Dopo il miracolo il collasso economico: la Turchia come l’Argentina?
Nelle ultime settimane organizzazioni governative turche hanno acquistato pagine pubblicitarie nei maggiori giornali americani per attirare l’attenzione del pubblico internazionale sui vantaggi di investire in Turchia. Un paese che da anni sviluppa la sua economia a ritmo asiatico, dotato di una popolazione giovane, di un governo democratico stabile, con accesso a mercati medio orientali e africani, al quinto posto nell’economia mondiale. Tutto vero. Perché allora la banca d’affari e di investimenti Goldman Sachs ha consigliato ai suoi clienti di vendere le loro “posizioni” nella più grande banca turca la Garanti Bakasi?
Lo spiega, fra gli altri, uno studio sull’economia turca apparso nell’ultimo numero del Middle East Quaterly in cui si parla del prossimo collasso del “miracolo economico” turco che potrebbe essere simile a quello argentino del 2000 e messicano del 1994 entrambi i collassi avvenuti dopo periodi di espansione economica.
In parole povere si tratta di questo. Il governo, per ragioni soprattutto elettorali, ha massicciamente finanziato le banche islamiche vicine al partito del premier Erdogan. Queste a loro volta hanno fatto una generosa politica creditizia responsabile dello sviluppo del mercato interno. Gli acquisti di consumo sono aumentati del 53%, molto meno quelli destinati alla produttività.
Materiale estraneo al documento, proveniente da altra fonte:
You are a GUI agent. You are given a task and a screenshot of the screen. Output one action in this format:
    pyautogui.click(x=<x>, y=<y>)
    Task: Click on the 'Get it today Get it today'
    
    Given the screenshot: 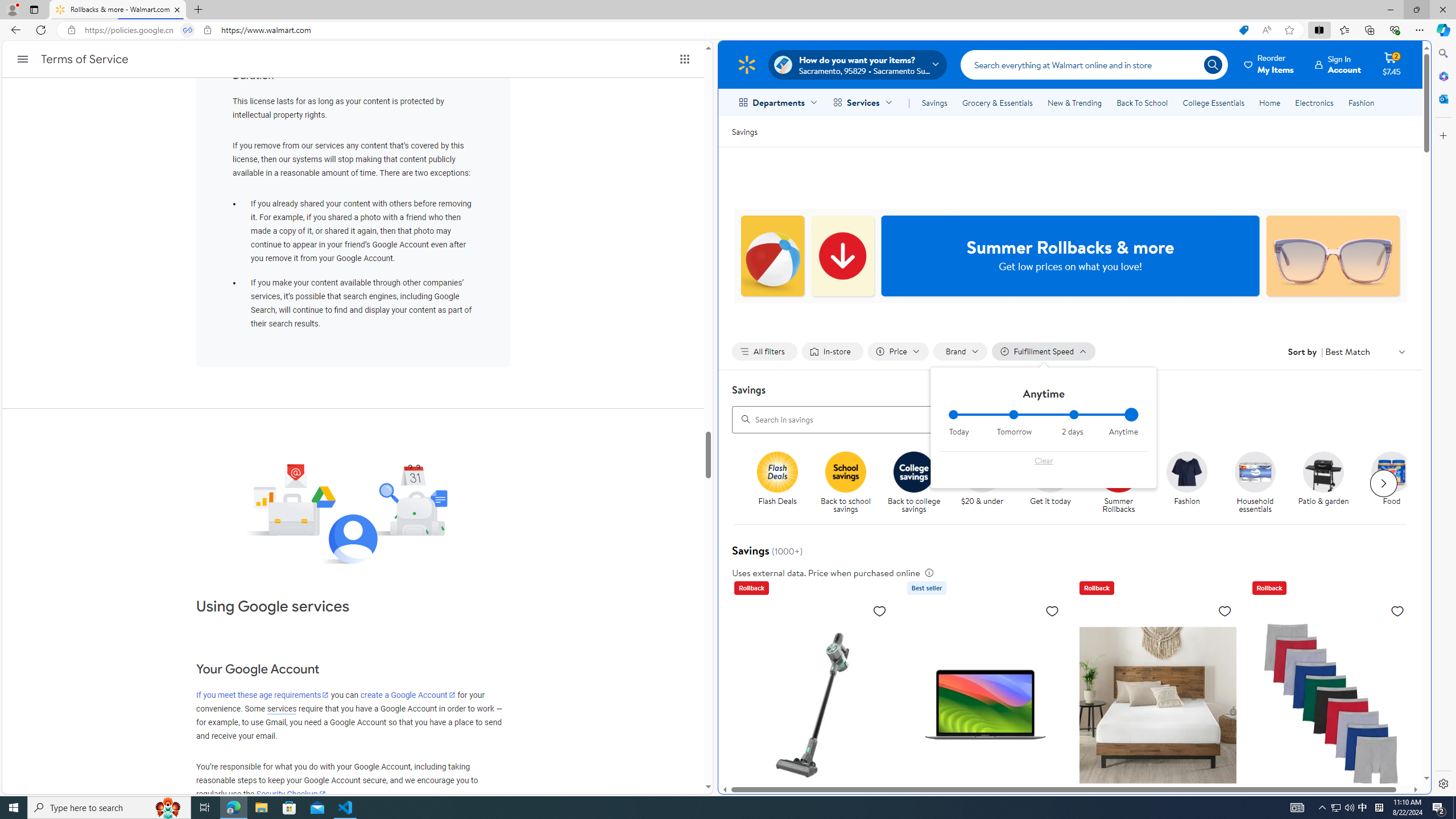 What is the action you would take?
    pyautogui.click(x=1050, y=479)
    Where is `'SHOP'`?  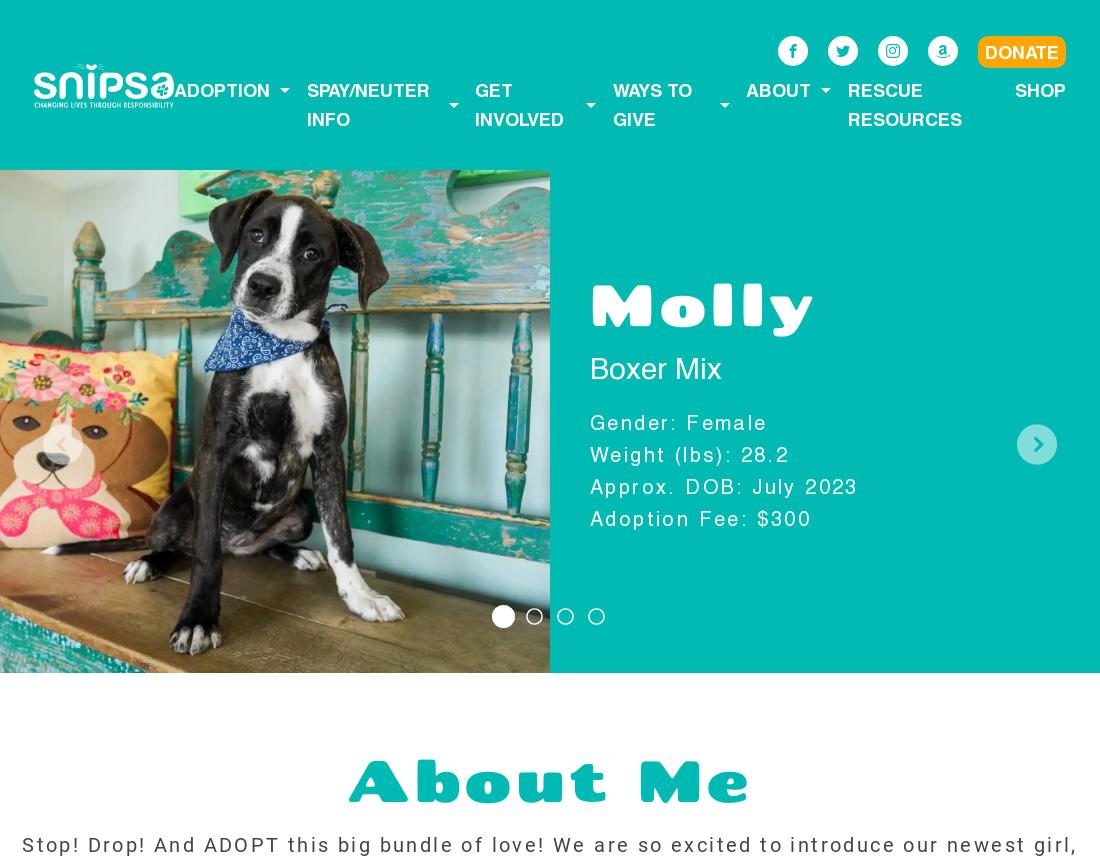
'SHOP' is located at coordinates (1039, 89).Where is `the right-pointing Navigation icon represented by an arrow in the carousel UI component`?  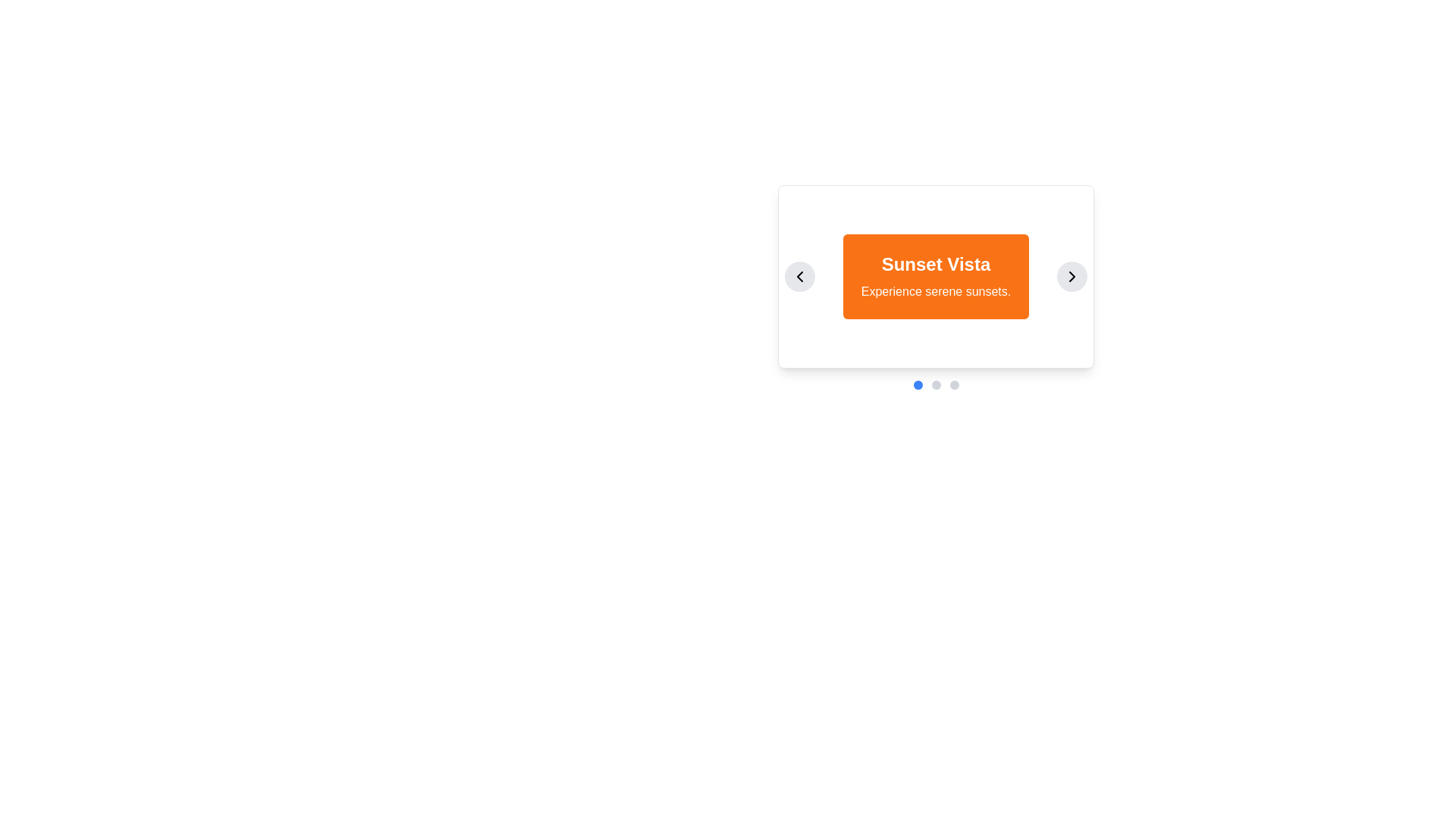 the right-pointing Navigation icon represented by an arrow in the carousel UI component is located at coordinates (1072, 277).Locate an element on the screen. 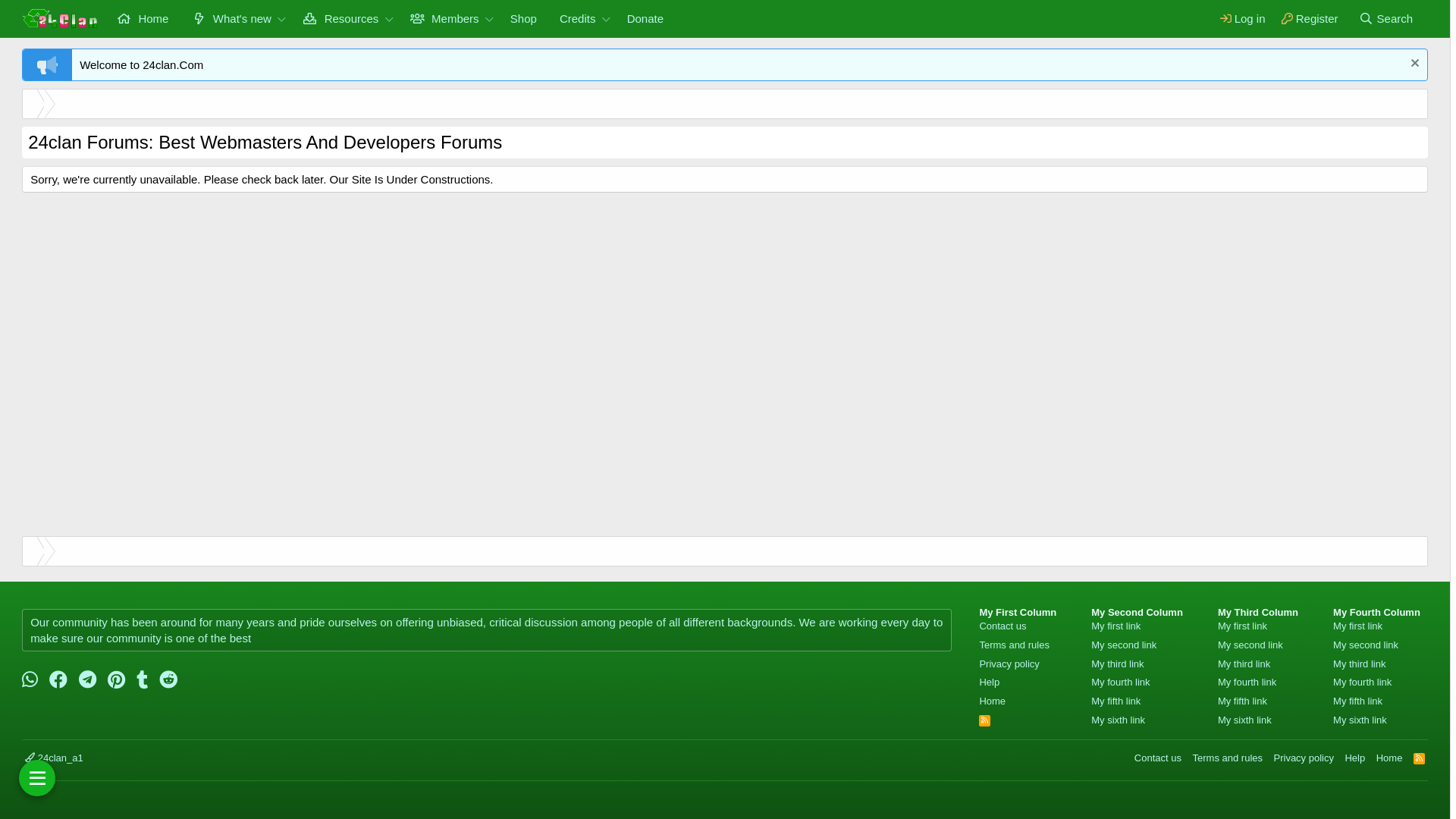  'My sixth link' is located at coordinates (1218, 719).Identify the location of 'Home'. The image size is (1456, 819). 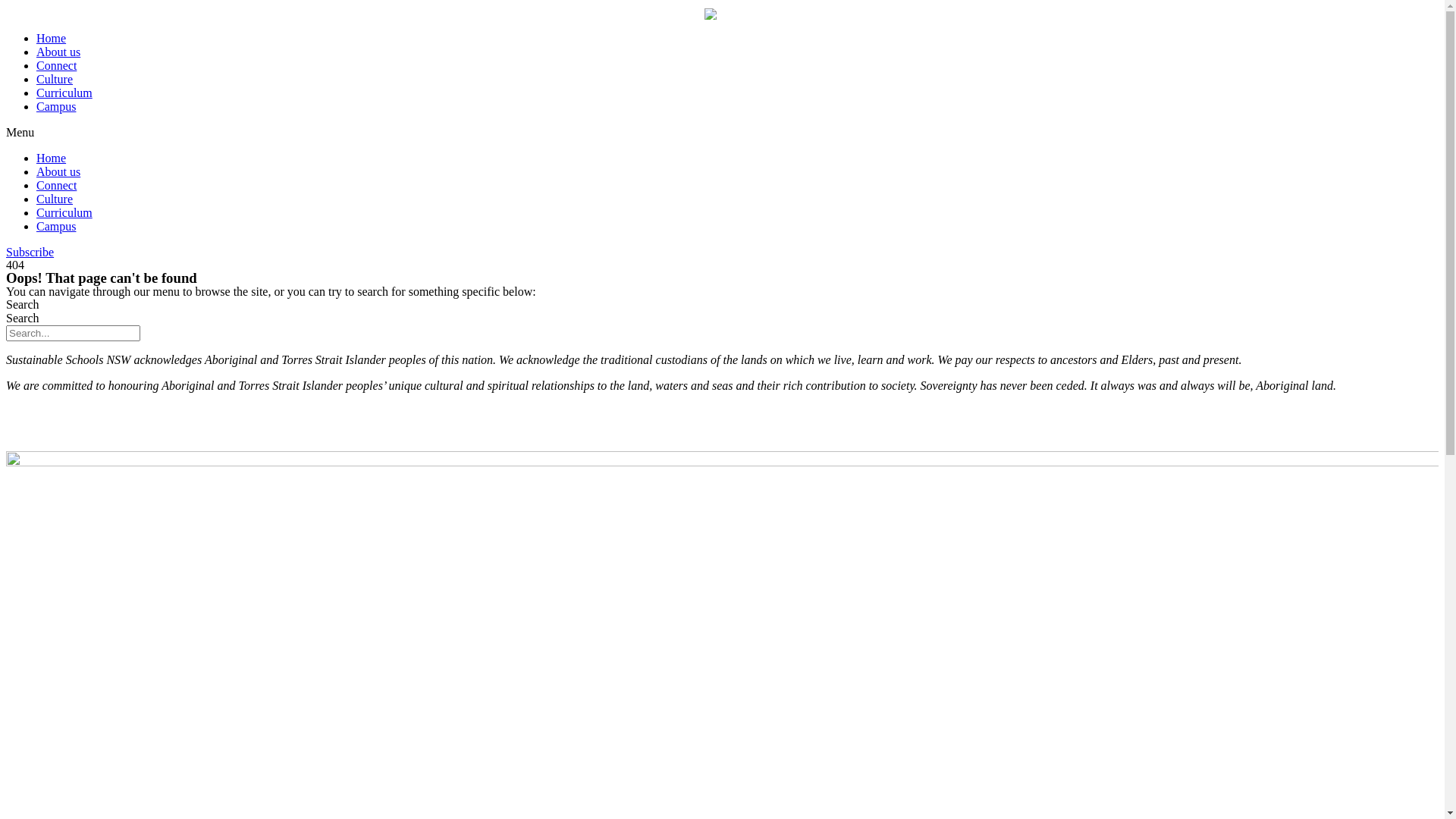
(51, 158).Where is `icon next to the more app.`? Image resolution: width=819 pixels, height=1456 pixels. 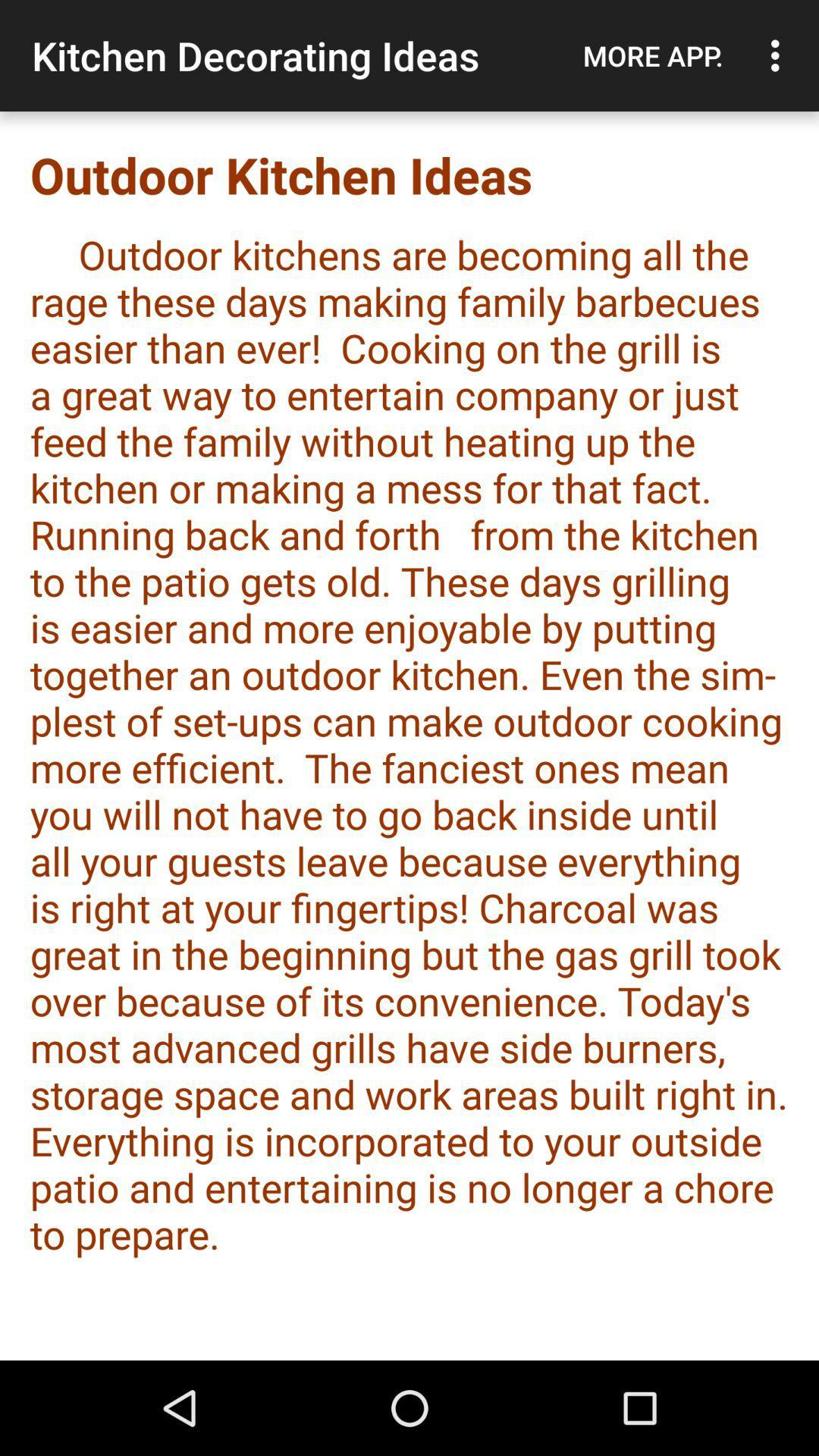 icon next to the more app. is located at coordinates (779, 55).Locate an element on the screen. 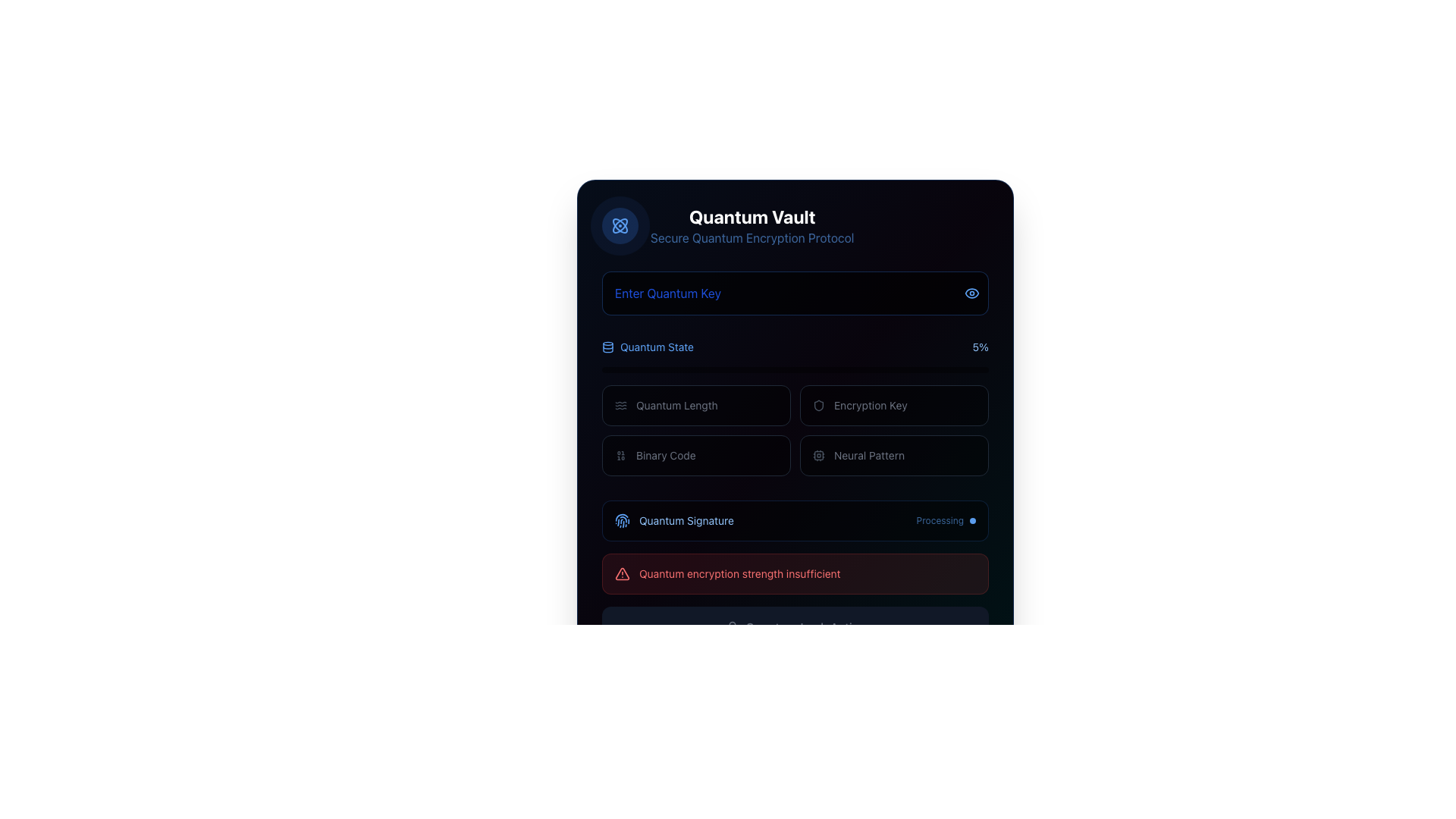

Il debito estero é inferiore a quello greco o portoghese ma con le importazioni aumentate di due volte nei confronti delle esportazioni la moneta turca ha perduto il 25% del suo valore in confronto al dollaro e il suo valore in borsa è sceso del 40% .
Questo nel momento in cui i mercati medio orientali e africani su cui la Turchia contava per lo sviluppo della sua economia si sono ristretti a causa delle convulsioni politiche interne e della crisi dell’economia mondiale. A questo si aggiunge il fatto che la Turchia, per anni sostenitrice di una politica di buon vicinato con tutti i paesi confinanti o nella regione, é entrata in collisione con l’alleata Siria, con l’Europa (per la presidenza affidata nei prossimi sei mesi a Cipro), con Israele per lo scontro nato dal tentativo di rompere l’embargo su Gaza, con la Francia sulla questione armena, con l’Iran per via della base elettronica di intelligence e anti missilistica (contro l’Iran) della NATO sul suo territorio, con la minoranza curda con cui da anni é impegnata in una guerriglia che anche in questi giorni ha fatto 35 vittime con una azione di bombardamento aereo, sembra oltre i suoi confini.
La situazione turca appare cosi più fragile di quanto la stampa vorrebbe far credere e gli alti tassi dei buoni del tesoro turco non dovrebbero indurre in errore.